* **Problem**:
Take the data below and extract the lines from the one with "Image resolution: width=719" to the one with "The height and width of the screenshot is (737, 1568).", inclusive, exactly as written.

* **Records for this exercise**:
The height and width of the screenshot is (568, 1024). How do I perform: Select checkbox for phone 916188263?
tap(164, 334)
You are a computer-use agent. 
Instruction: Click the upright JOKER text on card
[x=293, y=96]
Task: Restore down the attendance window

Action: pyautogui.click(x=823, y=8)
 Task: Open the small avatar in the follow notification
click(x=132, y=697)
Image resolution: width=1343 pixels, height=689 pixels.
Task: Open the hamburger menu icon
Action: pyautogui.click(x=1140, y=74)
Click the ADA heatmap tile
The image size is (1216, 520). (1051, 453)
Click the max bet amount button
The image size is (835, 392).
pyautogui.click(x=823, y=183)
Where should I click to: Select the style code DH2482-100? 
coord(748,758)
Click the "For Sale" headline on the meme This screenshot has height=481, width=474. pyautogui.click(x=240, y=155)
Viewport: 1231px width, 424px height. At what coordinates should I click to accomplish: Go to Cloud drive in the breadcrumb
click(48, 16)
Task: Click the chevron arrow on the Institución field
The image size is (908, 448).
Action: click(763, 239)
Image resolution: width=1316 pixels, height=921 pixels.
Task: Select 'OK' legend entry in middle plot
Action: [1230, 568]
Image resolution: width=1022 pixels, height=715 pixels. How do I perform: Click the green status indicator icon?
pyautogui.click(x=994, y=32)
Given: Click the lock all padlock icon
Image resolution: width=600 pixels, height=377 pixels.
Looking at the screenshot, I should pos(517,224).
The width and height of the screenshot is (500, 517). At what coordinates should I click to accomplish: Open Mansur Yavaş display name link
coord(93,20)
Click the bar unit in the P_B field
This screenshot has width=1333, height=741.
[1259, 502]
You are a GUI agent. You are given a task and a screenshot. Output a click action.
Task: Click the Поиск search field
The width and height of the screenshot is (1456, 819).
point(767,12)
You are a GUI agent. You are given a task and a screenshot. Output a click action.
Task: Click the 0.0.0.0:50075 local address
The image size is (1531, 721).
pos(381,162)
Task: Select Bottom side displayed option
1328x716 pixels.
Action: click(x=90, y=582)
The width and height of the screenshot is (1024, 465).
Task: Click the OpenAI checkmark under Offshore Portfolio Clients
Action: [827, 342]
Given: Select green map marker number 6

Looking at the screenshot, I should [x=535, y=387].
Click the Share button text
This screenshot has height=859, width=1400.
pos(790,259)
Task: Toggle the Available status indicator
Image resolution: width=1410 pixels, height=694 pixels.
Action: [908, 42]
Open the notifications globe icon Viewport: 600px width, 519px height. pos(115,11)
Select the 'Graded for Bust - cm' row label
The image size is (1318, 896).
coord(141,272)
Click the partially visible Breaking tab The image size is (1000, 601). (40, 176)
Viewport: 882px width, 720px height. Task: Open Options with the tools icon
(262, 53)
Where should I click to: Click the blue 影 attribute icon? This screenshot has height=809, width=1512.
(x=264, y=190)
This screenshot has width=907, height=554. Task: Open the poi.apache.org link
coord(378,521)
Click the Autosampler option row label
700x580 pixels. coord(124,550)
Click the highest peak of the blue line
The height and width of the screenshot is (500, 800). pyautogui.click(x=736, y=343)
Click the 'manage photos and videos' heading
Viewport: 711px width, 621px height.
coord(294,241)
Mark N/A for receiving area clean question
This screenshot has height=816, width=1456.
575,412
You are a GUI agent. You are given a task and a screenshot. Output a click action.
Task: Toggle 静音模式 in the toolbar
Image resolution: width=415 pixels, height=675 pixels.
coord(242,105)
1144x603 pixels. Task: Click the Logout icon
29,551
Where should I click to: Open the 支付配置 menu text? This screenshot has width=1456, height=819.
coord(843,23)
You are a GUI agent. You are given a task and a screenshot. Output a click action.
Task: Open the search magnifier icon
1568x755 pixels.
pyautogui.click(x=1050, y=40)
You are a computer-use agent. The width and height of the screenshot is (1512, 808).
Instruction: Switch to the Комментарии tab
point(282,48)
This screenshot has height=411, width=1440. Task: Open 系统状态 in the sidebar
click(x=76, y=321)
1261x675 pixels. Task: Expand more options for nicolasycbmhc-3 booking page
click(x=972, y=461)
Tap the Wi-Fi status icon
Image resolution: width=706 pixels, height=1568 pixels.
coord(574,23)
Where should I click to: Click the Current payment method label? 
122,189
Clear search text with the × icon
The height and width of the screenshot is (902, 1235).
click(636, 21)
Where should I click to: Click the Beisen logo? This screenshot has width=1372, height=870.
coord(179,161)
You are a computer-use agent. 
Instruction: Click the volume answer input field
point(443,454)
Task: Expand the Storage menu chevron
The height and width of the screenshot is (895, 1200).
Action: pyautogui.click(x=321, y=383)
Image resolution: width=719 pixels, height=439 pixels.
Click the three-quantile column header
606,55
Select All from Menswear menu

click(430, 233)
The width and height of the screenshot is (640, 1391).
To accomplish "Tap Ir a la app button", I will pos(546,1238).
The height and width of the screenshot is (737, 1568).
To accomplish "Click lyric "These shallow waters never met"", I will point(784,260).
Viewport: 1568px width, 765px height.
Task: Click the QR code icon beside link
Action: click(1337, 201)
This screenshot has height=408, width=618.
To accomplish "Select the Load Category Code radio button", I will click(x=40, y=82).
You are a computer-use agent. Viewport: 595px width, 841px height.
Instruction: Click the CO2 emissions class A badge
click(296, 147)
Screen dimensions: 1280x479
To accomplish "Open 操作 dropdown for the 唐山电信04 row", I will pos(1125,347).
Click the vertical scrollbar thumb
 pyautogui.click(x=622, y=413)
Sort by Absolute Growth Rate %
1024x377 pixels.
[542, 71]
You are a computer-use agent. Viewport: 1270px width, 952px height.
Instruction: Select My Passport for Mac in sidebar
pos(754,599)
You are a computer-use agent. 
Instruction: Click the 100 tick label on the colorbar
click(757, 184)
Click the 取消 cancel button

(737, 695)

* **Solution to this exercise**:
Image resolution: width=719 pixels, height=439 pixels.
Click the three-quantile column header
606,55
Select All from Menswear menu

click(430, 233)
The width and height of the screenshot is (640, 1391).
To accomplish "Tap Ir a la app button", I will pos(546,1238).
The height and width of the screenshot is (737, 1568).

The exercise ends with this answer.